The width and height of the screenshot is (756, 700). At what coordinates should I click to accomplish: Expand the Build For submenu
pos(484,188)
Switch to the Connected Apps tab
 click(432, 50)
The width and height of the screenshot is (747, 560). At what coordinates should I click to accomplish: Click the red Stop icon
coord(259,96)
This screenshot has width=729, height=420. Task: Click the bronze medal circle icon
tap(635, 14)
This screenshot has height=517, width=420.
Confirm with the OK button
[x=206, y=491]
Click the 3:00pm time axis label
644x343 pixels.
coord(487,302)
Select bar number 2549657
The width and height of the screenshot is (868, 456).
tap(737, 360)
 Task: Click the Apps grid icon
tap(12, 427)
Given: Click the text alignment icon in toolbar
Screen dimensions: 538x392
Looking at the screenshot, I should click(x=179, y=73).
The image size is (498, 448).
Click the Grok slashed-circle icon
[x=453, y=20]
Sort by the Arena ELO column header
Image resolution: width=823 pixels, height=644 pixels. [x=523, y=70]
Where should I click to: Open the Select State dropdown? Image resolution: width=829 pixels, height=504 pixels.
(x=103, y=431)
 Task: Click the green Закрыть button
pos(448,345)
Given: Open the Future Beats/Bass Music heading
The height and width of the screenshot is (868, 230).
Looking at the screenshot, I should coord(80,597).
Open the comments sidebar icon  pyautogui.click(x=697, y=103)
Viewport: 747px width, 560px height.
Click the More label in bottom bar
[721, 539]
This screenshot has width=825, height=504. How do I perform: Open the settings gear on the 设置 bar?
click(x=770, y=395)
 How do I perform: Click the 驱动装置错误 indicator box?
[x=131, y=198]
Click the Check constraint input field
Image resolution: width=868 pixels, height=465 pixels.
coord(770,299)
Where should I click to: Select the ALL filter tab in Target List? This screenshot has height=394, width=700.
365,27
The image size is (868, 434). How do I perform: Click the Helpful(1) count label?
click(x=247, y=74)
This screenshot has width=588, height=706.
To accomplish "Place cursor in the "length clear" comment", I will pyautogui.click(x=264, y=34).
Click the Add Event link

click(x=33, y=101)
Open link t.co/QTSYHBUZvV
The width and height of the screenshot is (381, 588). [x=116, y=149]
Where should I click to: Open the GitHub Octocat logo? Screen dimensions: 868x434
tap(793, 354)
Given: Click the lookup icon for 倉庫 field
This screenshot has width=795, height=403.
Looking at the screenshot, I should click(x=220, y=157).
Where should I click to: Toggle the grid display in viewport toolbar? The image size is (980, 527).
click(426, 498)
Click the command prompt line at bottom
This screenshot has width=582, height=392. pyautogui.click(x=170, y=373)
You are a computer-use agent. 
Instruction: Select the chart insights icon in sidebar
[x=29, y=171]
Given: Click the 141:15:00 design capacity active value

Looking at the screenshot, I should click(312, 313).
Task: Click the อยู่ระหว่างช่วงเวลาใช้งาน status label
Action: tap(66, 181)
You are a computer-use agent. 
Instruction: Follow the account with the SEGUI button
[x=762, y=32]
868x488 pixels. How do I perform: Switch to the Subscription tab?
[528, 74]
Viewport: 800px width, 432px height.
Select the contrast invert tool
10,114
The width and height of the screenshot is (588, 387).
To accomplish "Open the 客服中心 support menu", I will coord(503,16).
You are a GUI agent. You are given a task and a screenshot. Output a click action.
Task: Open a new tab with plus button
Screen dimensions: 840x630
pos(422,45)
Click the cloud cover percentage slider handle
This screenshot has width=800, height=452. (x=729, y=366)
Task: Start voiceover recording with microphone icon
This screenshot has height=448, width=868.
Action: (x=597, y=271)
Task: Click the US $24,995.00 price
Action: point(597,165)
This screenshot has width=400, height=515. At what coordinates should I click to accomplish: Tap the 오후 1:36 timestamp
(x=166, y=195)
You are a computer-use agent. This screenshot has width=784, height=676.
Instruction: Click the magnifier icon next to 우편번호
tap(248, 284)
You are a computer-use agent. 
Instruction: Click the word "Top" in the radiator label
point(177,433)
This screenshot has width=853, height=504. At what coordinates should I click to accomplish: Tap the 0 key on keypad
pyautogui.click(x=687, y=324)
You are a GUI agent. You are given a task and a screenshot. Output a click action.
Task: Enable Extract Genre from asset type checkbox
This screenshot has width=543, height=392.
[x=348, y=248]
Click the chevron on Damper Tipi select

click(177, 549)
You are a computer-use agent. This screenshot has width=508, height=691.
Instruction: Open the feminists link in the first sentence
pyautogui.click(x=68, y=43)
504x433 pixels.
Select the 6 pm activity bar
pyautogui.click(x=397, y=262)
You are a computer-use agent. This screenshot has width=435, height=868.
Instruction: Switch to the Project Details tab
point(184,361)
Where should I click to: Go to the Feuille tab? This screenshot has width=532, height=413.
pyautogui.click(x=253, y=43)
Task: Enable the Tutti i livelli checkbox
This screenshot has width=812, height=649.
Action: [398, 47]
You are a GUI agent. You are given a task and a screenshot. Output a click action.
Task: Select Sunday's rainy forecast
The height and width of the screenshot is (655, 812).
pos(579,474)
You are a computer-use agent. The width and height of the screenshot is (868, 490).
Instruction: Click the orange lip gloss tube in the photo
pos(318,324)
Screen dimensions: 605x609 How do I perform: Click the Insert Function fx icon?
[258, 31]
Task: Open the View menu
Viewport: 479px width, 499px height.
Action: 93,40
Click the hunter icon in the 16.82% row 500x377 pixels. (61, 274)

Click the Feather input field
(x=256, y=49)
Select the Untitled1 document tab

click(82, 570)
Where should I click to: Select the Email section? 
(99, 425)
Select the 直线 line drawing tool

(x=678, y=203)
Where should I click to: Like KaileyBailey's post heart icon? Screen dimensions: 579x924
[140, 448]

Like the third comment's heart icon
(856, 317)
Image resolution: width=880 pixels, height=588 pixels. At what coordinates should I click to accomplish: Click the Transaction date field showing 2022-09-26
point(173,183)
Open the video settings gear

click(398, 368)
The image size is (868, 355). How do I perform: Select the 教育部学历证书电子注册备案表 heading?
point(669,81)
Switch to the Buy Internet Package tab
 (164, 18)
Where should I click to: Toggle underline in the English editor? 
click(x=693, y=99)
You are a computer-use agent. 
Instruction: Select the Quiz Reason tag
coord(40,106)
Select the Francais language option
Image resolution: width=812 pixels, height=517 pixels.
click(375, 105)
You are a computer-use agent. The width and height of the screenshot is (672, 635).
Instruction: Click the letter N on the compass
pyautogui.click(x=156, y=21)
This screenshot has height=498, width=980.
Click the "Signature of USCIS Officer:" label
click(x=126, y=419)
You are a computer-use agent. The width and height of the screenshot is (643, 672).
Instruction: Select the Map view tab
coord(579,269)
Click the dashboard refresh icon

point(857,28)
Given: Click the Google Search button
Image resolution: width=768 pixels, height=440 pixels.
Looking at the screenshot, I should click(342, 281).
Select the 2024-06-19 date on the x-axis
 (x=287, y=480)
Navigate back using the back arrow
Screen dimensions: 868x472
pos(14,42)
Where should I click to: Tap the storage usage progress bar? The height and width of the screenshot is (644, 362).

------------------------------------

Each line holding the word "Enable" must be pulled from the records.

**Response area:**
Task: Enable Extract Genre from asset type checkbox
Task: Enable the Tutti i livelli checkbox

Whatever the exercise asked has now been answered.